In Washington schlägt die Stunde der Wahrheit

Washington · Der Frust sprach aus jedem Wort. Die irakischen Einheiten hätten einfach den Kampfwillen vermissen lassen, wetterte US-Verteidigungsminister Ashton Carter in einer Sonntags-Talkshow. "Sie waren nicht in der Unterzahl, im Gegenteil, sie waren dem Gegner zahlenmäßig klar überlegen, und dennoch haben sie nicht gekämpft." Die Standpauke dröhnte so laut, dass sich der irakische Ministerpräsident Haidar al-Abadi veranlasst sah, via BBC für die Tapferkeit seiner Soldaten zu bürgen.

Wenn der Gegner allerdings reihenweise Selbstmord-Attentäter in sprengstoffbeladenen Lkw losschicke, dann habe das die Wirkung einer kleinen Atombombe.

Die rhetorisch aufgeheizten Schuldzuweisungen zeigen: In Washington schlägt die Stunde der Ernüchterung. Weißes Haus und Pentagon hatten große Hoffnungen in al-Abadi gesetzt. Während sein Vorgänger Nuri al-Maliki die Sunniten von der Macht ausgrenzte, verband sich mit dem neuen Mann die Hoffnung, dass er die verprellte Minderheit ins Boot holen und damit der Rebellion des Islamischen Staats das politische Hinterland entziehen würde. Aufgegangen ist die Rechnung nicht. Der Fall der Stadt Ramadi lässt selbst Optimisten allmählich verzweifeln - Carters Gardinenpredigt verrät im Grunde tiefe Ratlosigkeit.

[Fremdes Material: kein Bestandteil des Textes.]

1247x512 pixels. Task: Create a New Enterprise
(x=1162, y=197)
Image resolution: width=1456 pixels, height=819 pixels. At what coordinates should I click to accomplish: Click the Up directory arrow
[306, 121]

Um das Blatt zu wenden, wechselte die US-Regierung zu einer Strategie, wie sie 2007/08 schon einmal Früchte trug, unter dem Kommando des seinerzeit gefeierten Generals David Petraeus . Eine Personalie steht sinnbildlich dafür: US-Präsident Barack Obama ernannte John Allen, einen engen Vertrauten von Petraeus, zum Sonderbeauftragten mit dem Auftrag, breite Koalitionen zu schmieden. Allen hatte es einst geschafft, in der Provinz Al-Anbar ein Netzwerk mit sunnitischen Stammesältesten zu knüpfen. Als sich die Stämme mit dem irakischen Zweig von Al-Qaida überwarfen, schlossen sie ein Zweckbündnis mit Washington . In der Folge gingen Attacken auf US-Soldaten um 80 Prozent zurück.

Nun soll Allen dieses Kunststück wiederholen. Der Ansatz schien logisch, stützen sich die IS-Fanatiker doch auf dieselben Sunniten , mit denen Petraeus' Generäle damals einen Burgfrieden schlossen - und die al-Maliki dann ins Abseits drängte. Den Unterschied zu damals bringt Audrey Kurth Cronin, Anti-Terror-Spezialistin an der George Mason University, auf den Punkt: Washington könne die Herzen und Hirne der Sunniten nicht mehr gewinnen, weil al-Maliki sie gründlich verprellt habe. Gar nicht zu reden davon, dass das US-Militär nur noch mit rund 3000 Beratern im Irak präsent sei .

Republikanische Falken beantworten das Dilemma mit der Forderung, wieder Bodentruppen ins Zweistromland zu beordern. Szenarien mit bis zu 20 000 Mann machen die Runde. Als Wortführer der Interventionisten plädiert der Senator John McCain für die Entsendung von "Special Forces", die mit den Irakern direkt in die Gefechte gegen IS ziehen sollen. Der Präsident sieht das grundlegend anders: Weder könne eine fremde Macht die Kastanien aus dem Feuer holen, noch könne sie stellvertretend für die Iraker die nötigen politischen Kompromisse schließen, meint Obama. In der Zeitschrift "The Atlantic" erklärte er neulich die Lerneffekte aus der Irak-Invasion von 2003. "Einfach reingehen, die bösen Buben ausschalten und hoffen, dass sich Frieden und Wohlstand automatisch entfalten - dass dies ein Irrglaube ist, sollten wir längst begriffen haben", stellte der Präsident klar.